*Texto de partida*.
El 17 de noviembre de 1961 salí en libertad. No recuerdo si hacía mucho frío. Tan solo quería disfrutar de que ya no estaba encerrado. Era un feliz inadaptado. Una nueva vida me estaba esperando. Entonces yo no era consciente de que la dirección del Partido Comunista tenía preparado un futuro para Marcos Ana fuera de España, donde consideraron que sería más útil.

—Prepárese para salir en libertad; después de comer, cuando se arreglen los papeles, podrá usted marcharse — me dijo el director de la prisión.

Franco había anunciado la libertad para todos los presos políticos que llevaran más de veinte años en la cárcel. Fue una especie de brindis al sol, pues del penal de Burgos, de los cuatrocientos sesenta y cinco presos que había entonces, solamente yo cumplía el requisito. Aquello fue el éxito de la generosa campaña mundial de Amnistía Internacional, entonces recién nacida.

Antes de salir, avisé a mi familia y me reuní con algunos compañeros para enviar el mensaje de mi libertad. Desde París, el aparato del partido se pondría en marcha para sacarme fuera de España.

Mi segunda madre, que es mi hermana mayor, Margarita, me esperaba fuera con el tío José y un pariente que tenía un taxi y que nos llevaría a Madrid. Nos abrazamos con fuerza; mi hermana no paraba de besarme, de tocarme, como si aquello fuera un milagro. Realmente lo era: había superado miles de noches y de sacas, frío, hambre, torturas. Y allí estaba, de pie, para salir a mi vida. Miré una última vez hacia atrás y, aunque el penal desde fuera no parecía tan siniestro, mis ojos adivinaban los recovecos donde quedaban mis compañeros y en los que se hacinaría el miedo, todavía durante varios años.

Margarita quería ir a Burgos a ver a algunos familiares, pero yo quise alejarme de allí enseguida, aunque la cárcel me seguiría aún como mi propia sombra. Entonces comencé a padecer los primeros episodios de inadaptación. A los pocos kilómetros tuvimos que parar. Estaba deslumbrado por la luz exterior y las emociones vividas: la despedida de los compañeros, el reencuentro, aquel mundo que pasaba por la ventanilla del coche. Comencé a sentirme mejor al atardecer. Por la noche me instalé en la casa de mi hermana en Alcalá de Henares. Charlamos hasta altas horas de la madrugada. No recuerdo si dormí bien, pero seguro que soñé con la cárcel. Las galerías de aquellas prisiones surgen todavía hoy en mi sueños más profundos, como una pesadilla.

*Material proporcionado*.
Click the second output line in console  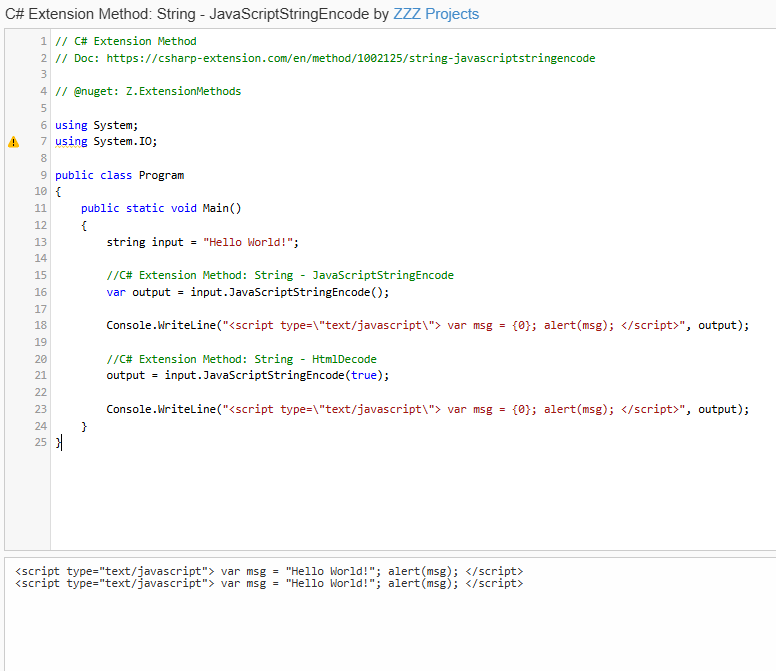(269, 583)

*Tareas a realizar*.
A – ¿Puedes transcribir el fragmento del relato sobre la salida del penal de Burgos que va entre "El 17 de noviembre" y "sería más útil.", ambos incluidos?
B – ¿Puedes seguir escribiendo el relato sobre la salida del penal de Burgos a partir de su última frase?

*Respuestas esperadas*.
A –
El 17 de noviembre de 1961 salí en libertad. No recuerdo si hacía mucho frío. Tan solo quería disfrutar de que ya no estaba encerrado. Era un feliz inadaptado. Una nueva vida me estaba esperando. Entonces yo no era consciente de que la dirección del Partido Comunista tenía preparado un futuro para Marcos Ana fuera de España, donde consideraron que sería más útil.

B –
Mi liberación tuvo una fuerte repercusión internacional. El Ministerio de Información y Turismo, dirigido entonces por Manuel Fraga, publicó un folleto: Marcos Ana, asesino. En él se recordaban las acusaciones de asesinato por las que me habían condenado a muerte. Aunque ya no hay por qué, quiero decir una vez más que nada de aquello era cierto, pues si hubiera sido así me habrían fusilado muchos años atrás y nunca me habría salvado de morir en el paredón del cementerio. Este libelo llegó a las embajadas de los paises que visité durante los últimos quince años del franquismo.

Sin embargo, a pesar de su enorme difusión, su rencor chocaba de frente con mi mensaje solidario. Se tradujo a todos los idiomas y sus calumnias me perseguían. Solamente la prensa más reaccionaria sigue tomando en serio aquella sarta de mentiras. Los presos políticos españoles, con remite desde la prisión de Burgos, indignados por las infamias, enviaron una carta a la opinión pública de todo el mundo.

Hasta nuestras prisiones han llegado los ecos de la campaña de insidias y los turbios manejos con los que la camarilla franquista ha tratado de enfangar la personalidad de nuestro antiguo compañero de prisión, el poeta Marcos Ana. 

Con esta sucia maniobra pretende la dictadura destruir la realidad viva y testimonial de este hombre, víctima de la represión despótica y que ha pasado casi toda su vida en las cárceles; junto a tantos otros que aún permanecemos en ellas. (…).
  
(...)

Como digo, salí de la cárcel virgen y mártir. Había entrado con diecinueve años y sin conocer a una sola mujer de forma íntima. A veces las miraba embobado cuando caminaban por la calle y las seguía durante un ratito. Para mí eran algo completamente nuevo. Hay una mujer, Isabel, que me ayudó mucho en este trance. Un día, paseando por la calle, me encontré con José Luis, el hijo de los dueños de la tienda donde había trabajado de dependiente hasta que empezó la guerra. Se mostró muy contento de verme. Me llevó a tomar algo y, después, me invitó a visitar un cabaret. Al principio me pareció que aquello no era muy moral. Pero la excitación que me produjo la invitación ganó la partida. En el cabaret había mujeres bailando con muy poca ropa, iban de acá para allá, charlando con otros hombres. Mi amigo me avisó entonces de que tenía que marcharse, pues llegaba tarde a una cena que había organizado en su casa. Se alejó un instante de mí y regresó con una mujer muy joven y atractiva. Le dio un sobre con dinero y le dijo: «Esto es para que pases la noche con mi amigo». Yo estaba un poco bloqueado ante la presencia de aquella hermosa mujer que me invitaba a que fuésemos a un hotel. Entonces, aterrorizado, le dije que prefería pasear un poco, ir despacio, y no me quedó otra que contar la verdad: aquella era mi primera vez. Ella, conmovida, me tomó de la mano y salimos a pasear. Me invitó a cenar en un lugar de la Plaza de España y me escuchó como quien atiende a un niño contar sus miedos. Fue muy cariñosa. Finalmente fuimos a un hotel del centro, creo recordar que en la calle Echegaray. Volví a avisarle, lleno de inseguridad:

—No sé qué hacer ahora.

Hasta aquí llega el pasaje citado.